PARCC days

covered walls(Useful knowledge on the classroom walls must be covered for PARCC testing.)
Still writing book, so I will try to keep this short.

Has the Common Core improved American education? ACT and SAT scores remain relatively stagnant. The first few years of the Core have shown no results to shout about.

Of more concern, we are now basing our state standardized tests on the Common Core. As I walked through school hallways last week, I saw many signs that said, “Quiet! PARCC testing.” We have gone into the first round of a two-round testing process that sucks up weeks of school time.

PARCC is acknowledged to be a more demanding test than its predecessors. My concern about PARCC and the Core can be seen in the grim faces of students on PARCC days. We are adding to the long list of failures that extreme testing regularly inflicts on students. I assure readers that many students are suffering during testing season.

Those kids at the very bottom are not much worse off than before the Core and PARCC. If a student did not know most of the answers to the Illinois State Achievement Test, the impact of not knowing most PARCC answers will feel about the same. The world has not changed greatly for our lowest students.

The world has shifted under the kids in the middle and toward the top, however, the great majority of America’s students. Those kids in the middle may have gone from knowing many answers to knowing relatively few answers. Instead of walking out thinking that they probably did O.K., those kids will leave the testing arena with a sense of having been beaten up or even clobbered. The kids toward the top may end up feeling the same, as they take a test with a greater percentage of unknown answers.

The kids at the very top of our academic tiers should be fine. Except for the fact that public schools are frequently boring these kids to tears (or random disciplinary infractions), our kids at the top tend to function well on test days.

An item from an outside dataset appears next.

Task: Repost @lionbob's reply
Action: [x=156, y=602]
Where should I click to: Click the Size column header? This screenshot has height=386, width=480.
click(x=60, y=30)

The psychological costs from PARCC testing are high. Educational publications wrote about widespread expectations that test scores would fall throughout the country as students adapted to the new, harder standards. The first PARCC administration led to a fall that was almost a freefall in some schools. Given that we were unable to meet earlier, demanded test improvements after a decade of progressively harsher threats from NCLB, the brainstorm that has led government leaders and other Core proponents to believe that America will be able to meet harder standards now can only be considered mysterious. Believing in zombies might not be a much bigger leap of faith.

If our students cannot meet these standards, what will we have gained? I know what our students are losing: They are losing confidence and hope.